Stedman was elected to the 1896 National Convention of the People's Party, held in St. Louis, where he attempted to start a movement among the delegates to draft Gene Debs as the nominee of the organization for President of the United States.[3] Nearly one-third of the 1300 assembled delegates signed a petition calling for Debs which Stedman circulated.[4] Stedman's effort was short-circuited by a trick of the supporters of William Jennings Bryan, however, when the gas lights were shut out on the convention.[4] The following day a statement by Debs was read to the convention indicating that he had no desire to run for president and the bid was over, leaving Stedman to support Bryan in the 1896 campaign.[4]

In 1897 Victor Berger decided to work at converting the Social Democracy of America, an organization established with the goal of constructing a socialist colony in some western American state, into a full-fledged socialist political party.

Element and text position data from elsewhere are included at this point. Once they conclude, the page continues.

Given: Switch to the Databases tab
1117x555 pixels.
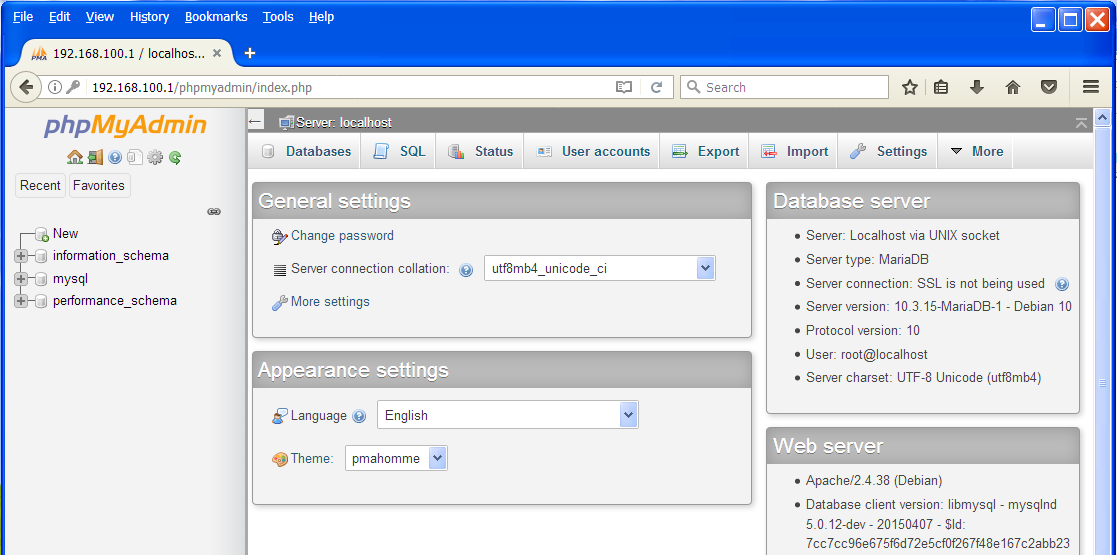Looking at the screenshot, I should (307, 152).
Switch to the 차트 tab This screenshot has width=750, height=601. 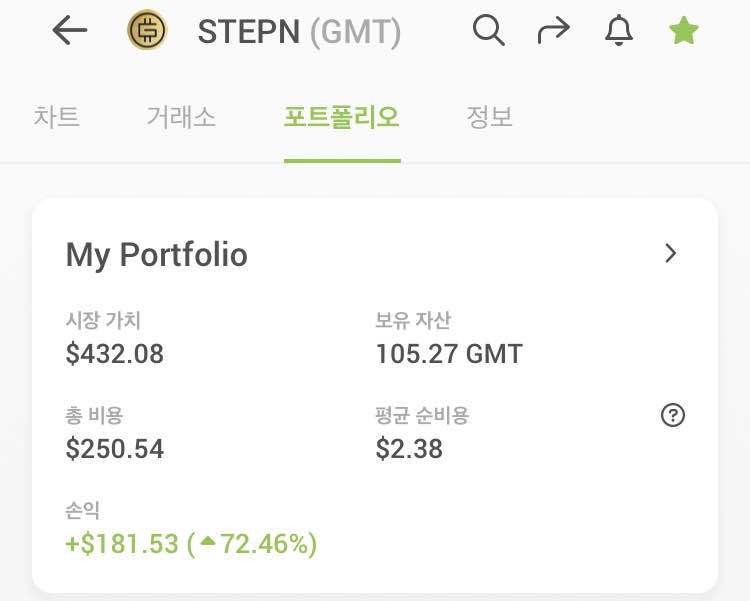click(56, 117)
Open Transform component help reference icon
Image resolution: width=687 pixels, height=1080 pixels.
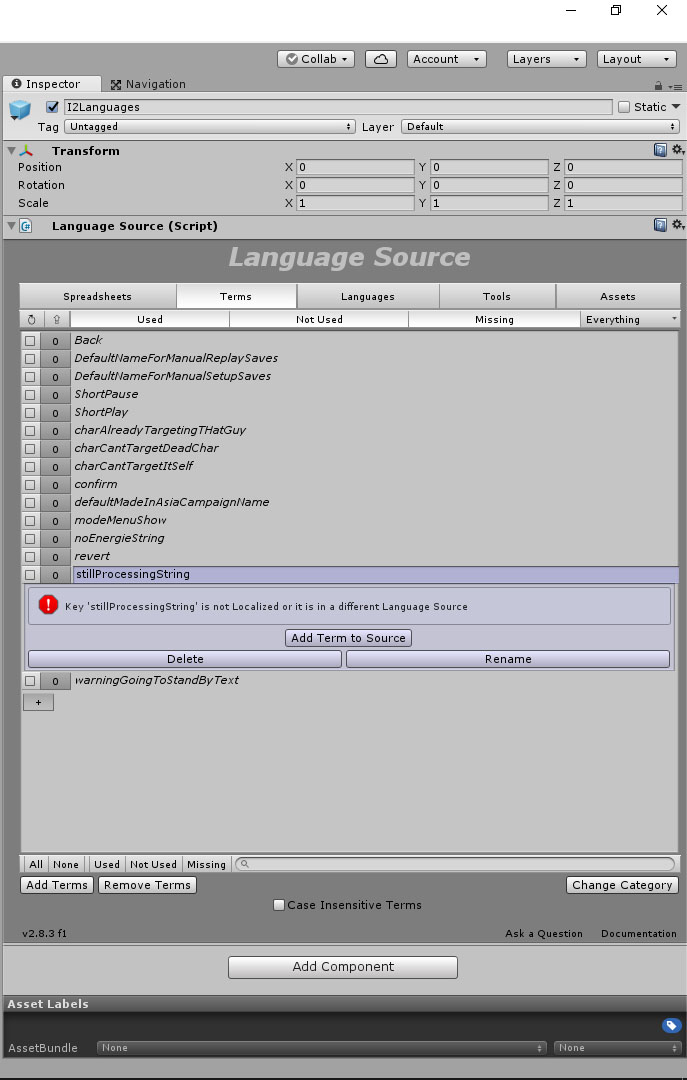(660, 150)
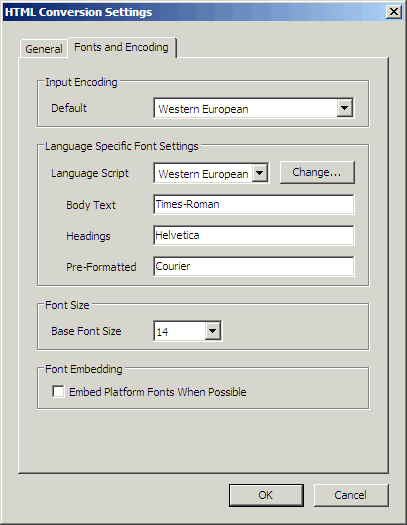The width and height of the screenshot is (407, 525).
Task: Click the Times-Roman text in Body Text
Action: click(187, 204)
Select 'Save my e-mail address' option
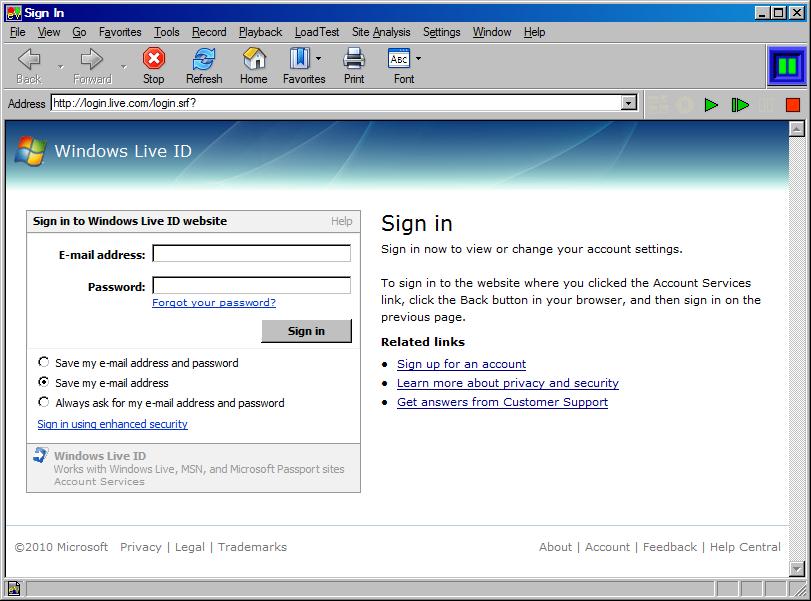 (x=43, y=383)
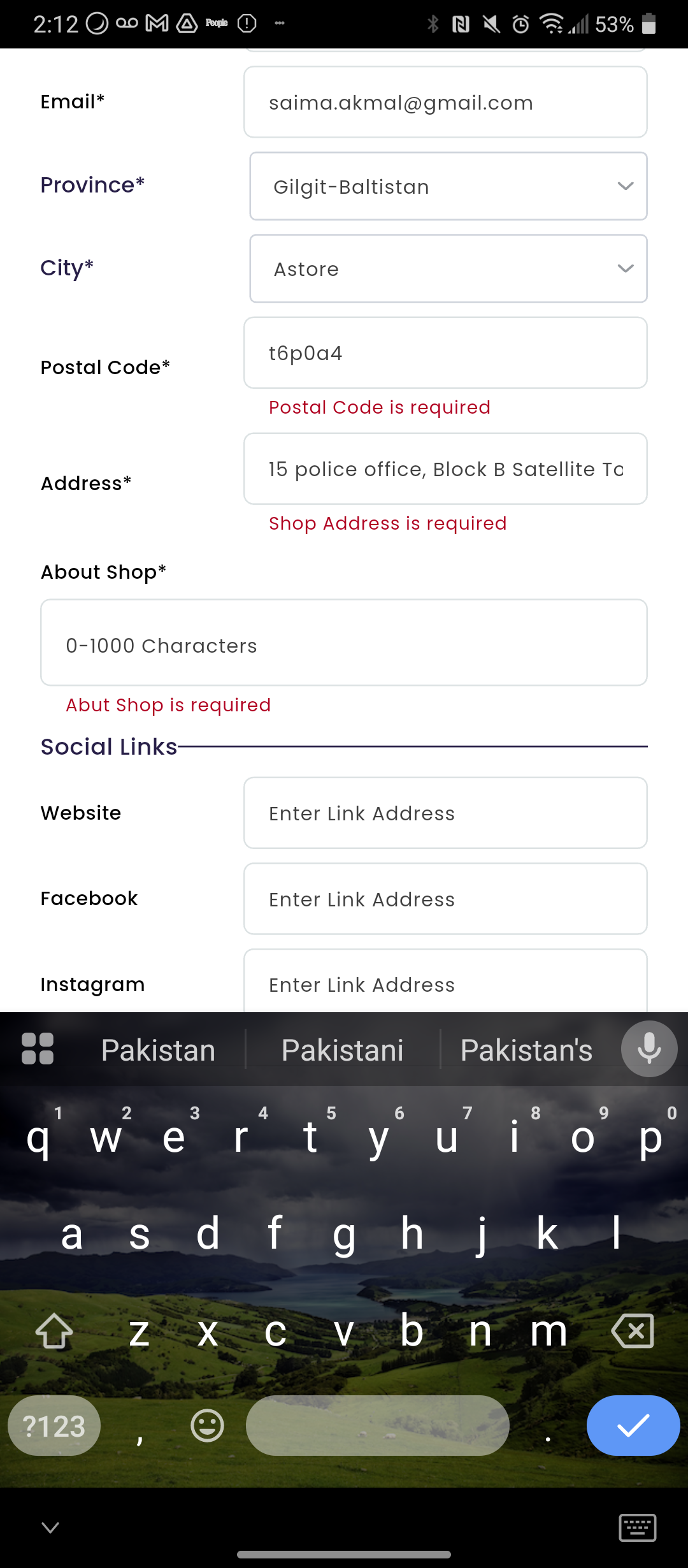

He gathered together Debs, Stedman, and others for this cause, which came to a climax at the heated June 1898 convention of the organization.[4] The battle over the main question of colonization versus independent political action was won by the colonization faction by a vote of 53 to 37,[5] a result which caused Berger, Debs, Stedman, and their co-thinkers bolted the convention to establish a new political organization of their own — the Social Democratic Party of America (SDP).[4]

Stedman was a member of the governing National Executive Committee of the SDP from 1898. When after much acrimonious debate that organization merged with a similarly-named Eastern organization headed by Henry Slobodin and Morris Hillquit to form the Socialist Party of America (SPA) in 1901, Stedman became a founding member of that organization as well.[5]

Stedman's name was offered for nomination for Vice President of the United States at the SPA's 1908 Convention in Chicago, but he trailed Benjamin Hanford for the honor, losing by a vote of 106 to 46.[5]

Boston Socialist George Roewer and Stedman leaving Atlanta Federal Penitentiary, where they visited presidential nominee Gene Debs, May 1920.

In 1913 he was their candidate for Mayor of Chicago and in 1920 for Vice President of the United States, running on a ticked headed by Eugene V. Debs. During World War I he was a prominent defender of war opponents indicted for sedition, most notably Rose Pastor Stokes.

During the popular front period of the late 1930s, Stedman was briefly a member of the Communist Party of America.

Death and legacy

Seymour Stedman died in 1948.

Footnotes

  1. 1 2 3 4 5 6 7 8 9 Alexander Trachtenberg (gen. ed.), A Political Guide for the Workers, 1920. Chicago: Socialist Party of the United States, 1920; pg. 15.
  2. 1 2 3 4 5 6 7 Trachtenberg (gen. ed.), A Political Guide for the Workers, 1920, pg. 16.
  3. Trachtenberg (gen. ed.), A Political Guide for the Workers, 1920, pp. 16-17.
  4. 1 2 3 4 5 Trachtenberg (gen. ed.), A Political Guide for the Workers, 1920, pg. 17.
  5. 1 2 3 Trachtenberg (gen. ed.), A Political Guide for the Workers, 1920, pg. 18.